• Problem requirements:
What is the number of lines in these records with "agent" in them? Answer with that number only.

(Recorded data)

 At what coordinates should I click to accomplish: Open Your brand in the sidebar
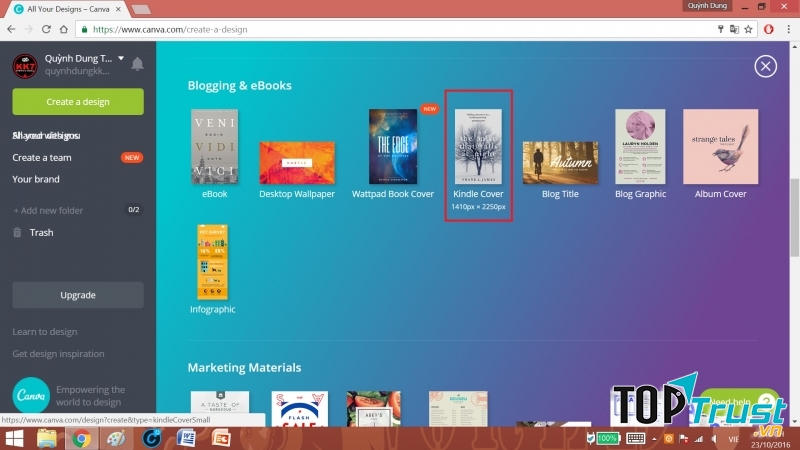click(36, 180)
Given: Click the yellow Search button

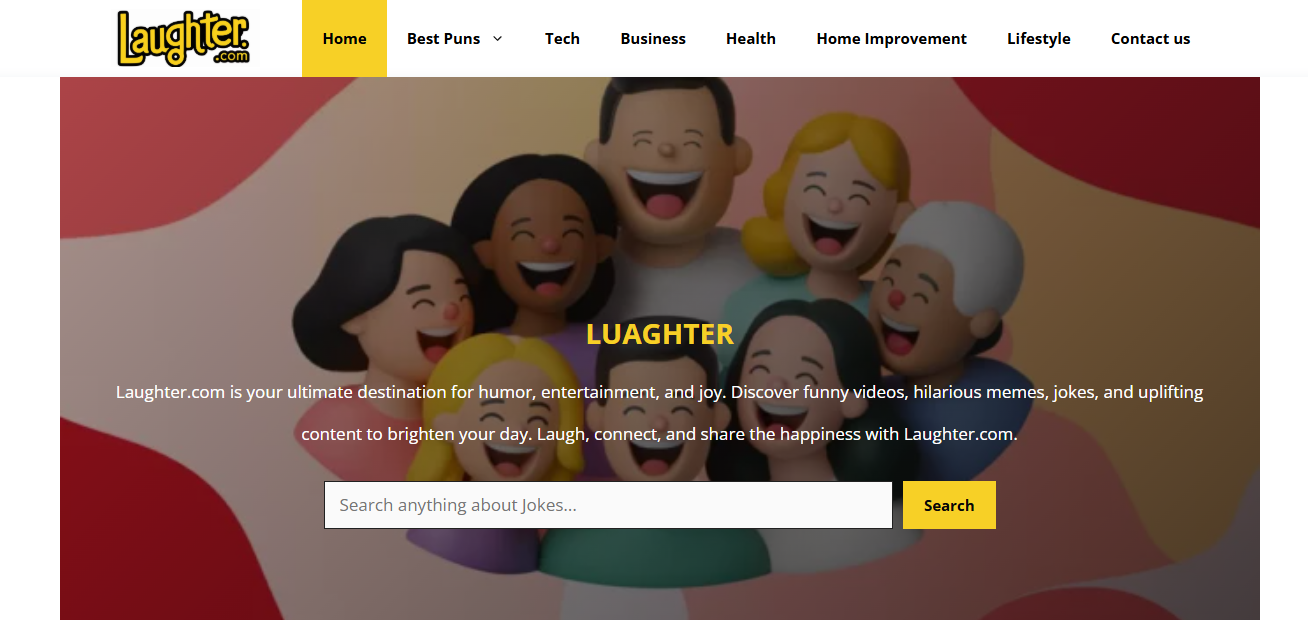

(End Recorded data)
(Recorded data)

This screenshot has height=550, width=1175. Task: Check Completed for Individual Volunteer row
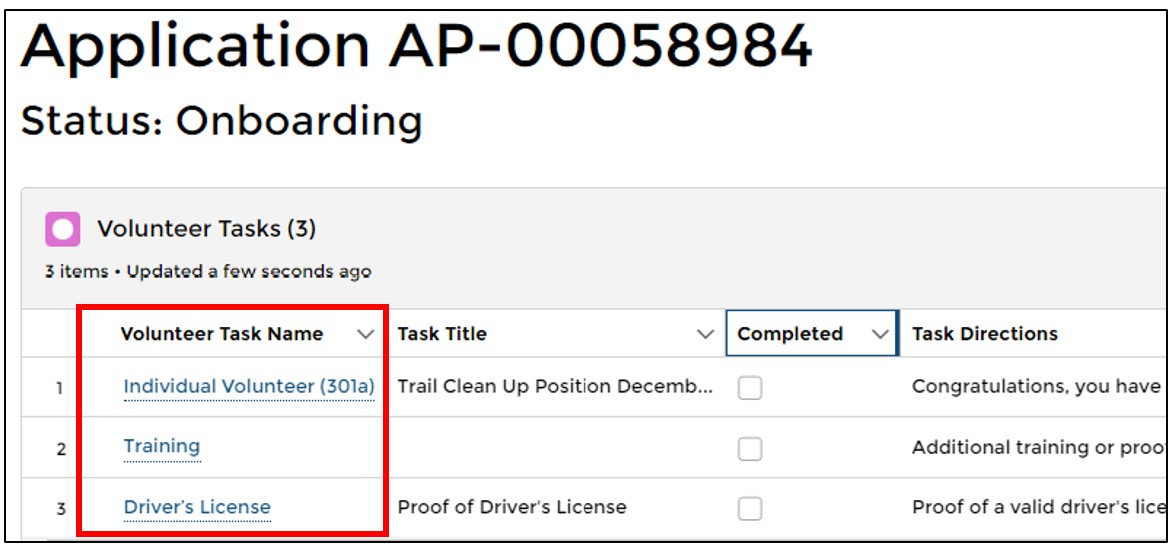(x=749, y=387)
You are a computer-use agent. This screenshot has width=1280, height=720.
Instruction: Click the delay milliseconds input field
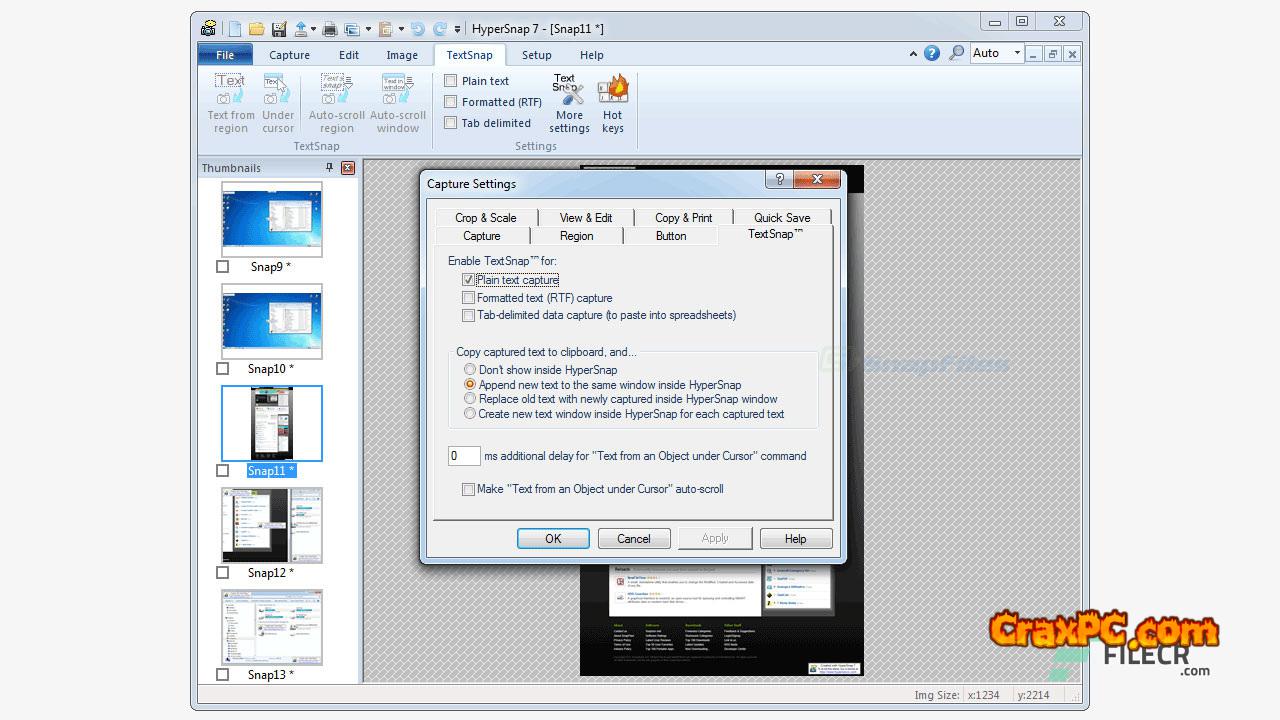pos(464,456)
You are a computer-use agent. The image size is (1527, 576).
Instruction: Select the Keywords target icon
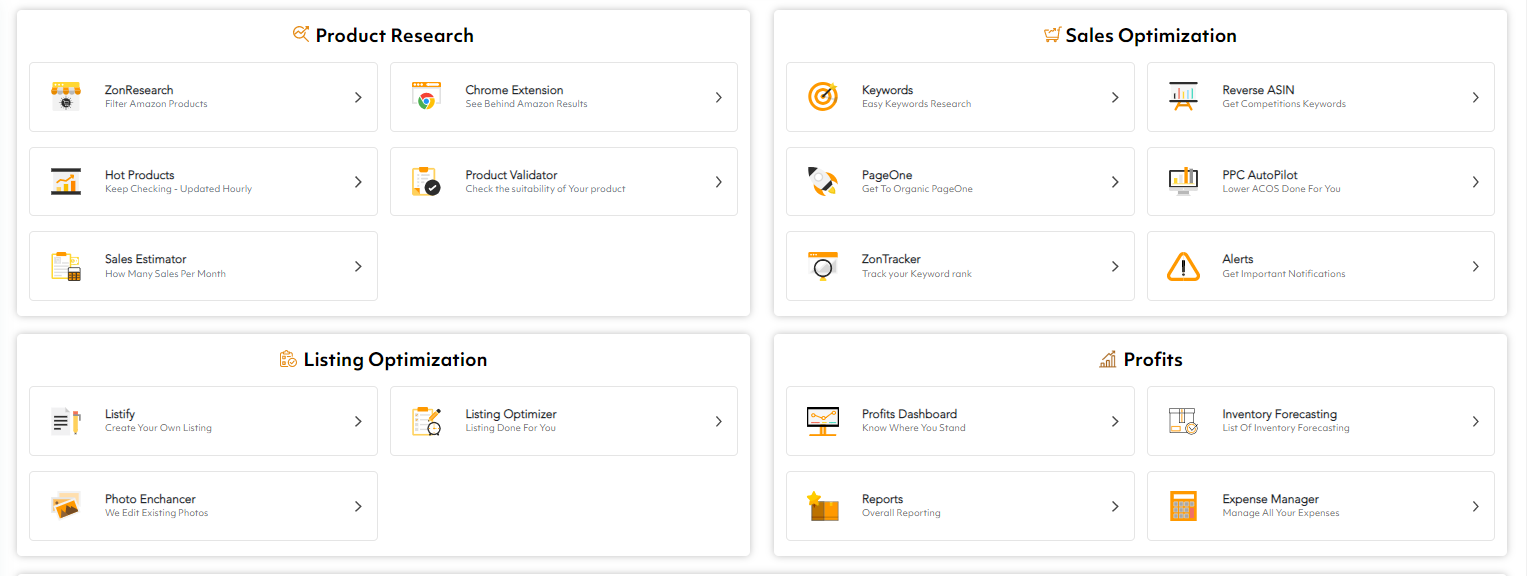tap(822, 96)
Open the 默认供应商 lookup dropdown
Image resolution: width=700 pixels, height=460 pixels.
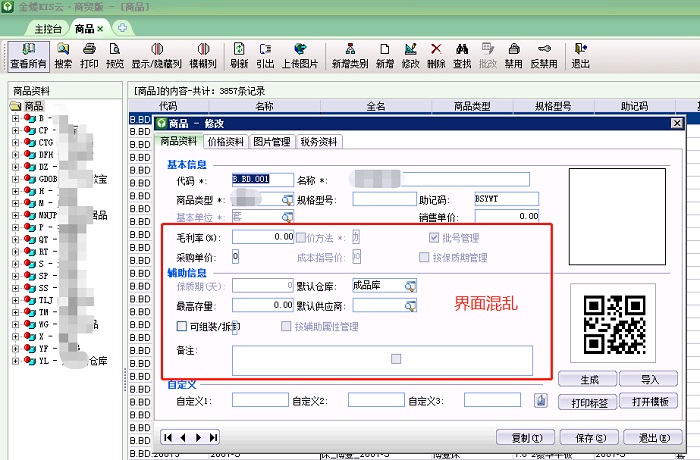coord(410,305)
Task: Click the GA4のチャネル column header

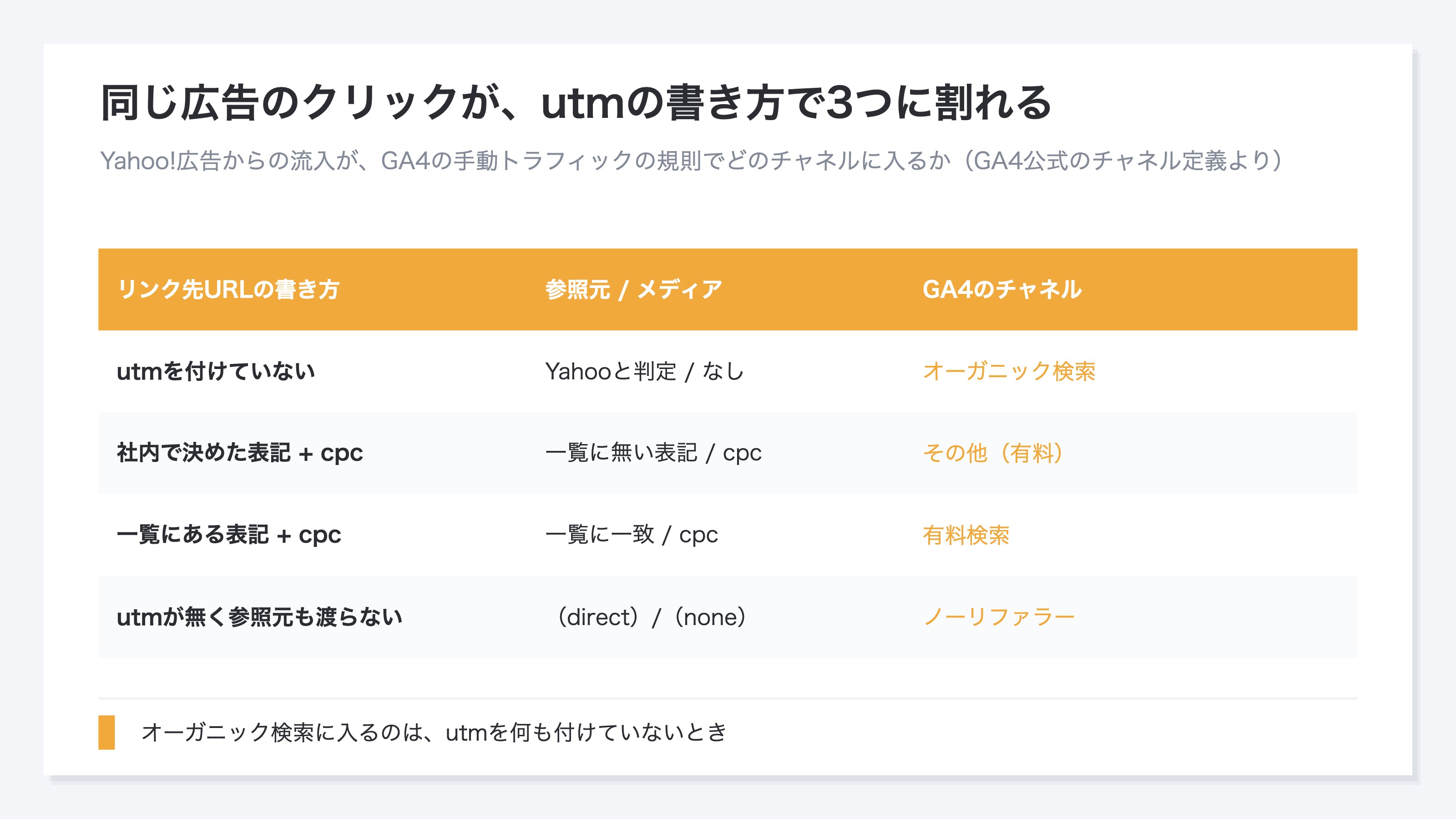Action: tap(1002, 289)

(End Recorded data)

• Output for this exercise:
2